We learn all of this—and many other things about Dora’s long, lonely life—through a curious montage of diary entries and stories of people who intersect with Dora. The structure of The Imposters strongly reminded me of another twentieth-century classic: If on a Winter’s Night, a Traveler, by Italo Calvino. In Calvino’s novel, we follow a pair of readers who have to keep exchanging books because they always get the wrong one. Both The Imposters and If on a Winter’s Night, a Traveler jump from genre to genre with each chapter, playing on our human tendency to try and find connections between things even if the only thing that links them is proximity. The Imposters makes it easier to spot connections. The more we learn about Dora, the more we see similarities between her, her life, and the myriad of people in the book’s chapters. There are so many similarities that, in the end, one has to wonder just how much of the preceding book was reality and how much was a product of Dora’s imagination as she tries to get out just one more book. Spotting the connections and similarities made my English major heart very happy; I love a metafictional puzzle.
Above all the small coincidences and similarities between Dora and her characters (people who stumble in and out of her life?), there is one major theme. Nearly every character in this book is an imposter of some kind or suffers from imposter syndrome. While all of these characters is putting up a front of success or forgiveness or at least basic functionality as a human being, we get to look beneath the surface to see all of their worries. The author who’s finally been invited to attend a literary conference wrestles with his desire to be respected by other literary fiction authors against his desire to be a bestseller, even if it means writing genre fiction. A father worries and frets that his worst secret will come out if his son and his son’s half-sister become friends but attempts to act as though nothing is wrong. A comedy writer flirts with turning to the dark side by possibly parlaying a cancel culture scandal into financial success. None of these characters feels repetitive; instead, each telling of imposture is like looking at different manifestations of insecurity or trying to deal with difficult emotions solo.

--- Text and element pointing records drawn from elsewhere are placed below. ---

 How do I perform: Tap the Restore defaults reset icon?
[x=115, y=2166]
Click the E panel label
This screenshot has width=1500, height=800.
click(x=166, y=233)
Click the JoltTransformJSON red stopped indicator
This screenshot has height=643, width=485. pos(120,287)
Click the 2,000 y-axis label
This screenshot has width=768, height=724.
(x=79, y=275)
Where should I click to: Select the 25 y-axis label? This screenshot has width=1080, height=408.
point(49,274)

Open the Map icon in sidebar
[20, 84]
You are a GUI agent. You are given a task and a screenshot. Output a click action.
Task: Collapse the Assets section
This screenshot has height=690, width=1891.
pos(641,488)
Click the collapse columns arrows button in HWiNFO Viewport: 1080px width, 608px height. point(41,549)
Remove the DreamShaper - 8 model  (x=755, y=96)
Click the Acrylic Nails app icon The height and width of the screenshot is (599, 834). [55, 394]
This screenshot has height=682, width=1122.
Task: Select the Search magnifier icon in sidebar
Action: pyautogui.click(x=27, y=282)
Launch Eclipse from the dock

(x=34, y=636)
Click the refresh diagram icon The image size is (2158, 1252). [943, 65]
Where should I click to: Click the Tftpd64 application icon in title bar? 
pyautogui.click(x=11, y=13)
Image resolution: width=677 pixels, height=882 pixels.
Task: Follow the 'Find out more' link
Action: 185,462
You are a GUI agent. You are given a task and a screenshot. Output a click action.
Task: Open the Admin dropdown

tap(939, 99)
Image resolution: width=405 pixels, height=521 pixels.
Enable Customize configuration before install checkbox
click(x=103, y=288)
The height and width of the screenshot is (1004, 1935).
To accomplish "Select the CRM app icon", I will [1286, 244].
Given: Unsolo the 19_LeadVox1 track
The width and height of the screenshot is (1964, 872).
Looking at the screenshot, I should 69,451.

This book will delight former English majors, given all the literary gems there are to uncover. I also think this book might be a tonic for people suffering from imposter syndrome themselves. The Imposters is almost like a literary therapy session—uncomfortable, sure, but it might hold some insight that we can use to shake off self-imposed feelings of failure and confusion about what we are or ought to be.
Tom Rachman is definitely one of my favourite authors, this time I feel he has outdone himself again. The way the disparate characters tie together at the end is nothing short of genius, and the whole time you are reading you have no idea that the characters are all real in some way.
I devoured The Imperfectionists and had very high hopes for Tom Rachman's latest book, The Imposters. I did see his trademark humor and ability to turn a phrase. Interlocking stories is a great literary device and one I enjoy, However, I just could not get into this book. While many of the characters are well drawn the book as a whole just seemed to wander and the individual stories suffered perhaps because they were the work of the lead character, an author with burgeoning dementia. I would have loved the book to be just about the brothers in prison. That section kept me in its grip.
Thank you to NetGalley and Little Brown for the Advanced Reader's Copy in exchange for an honest review.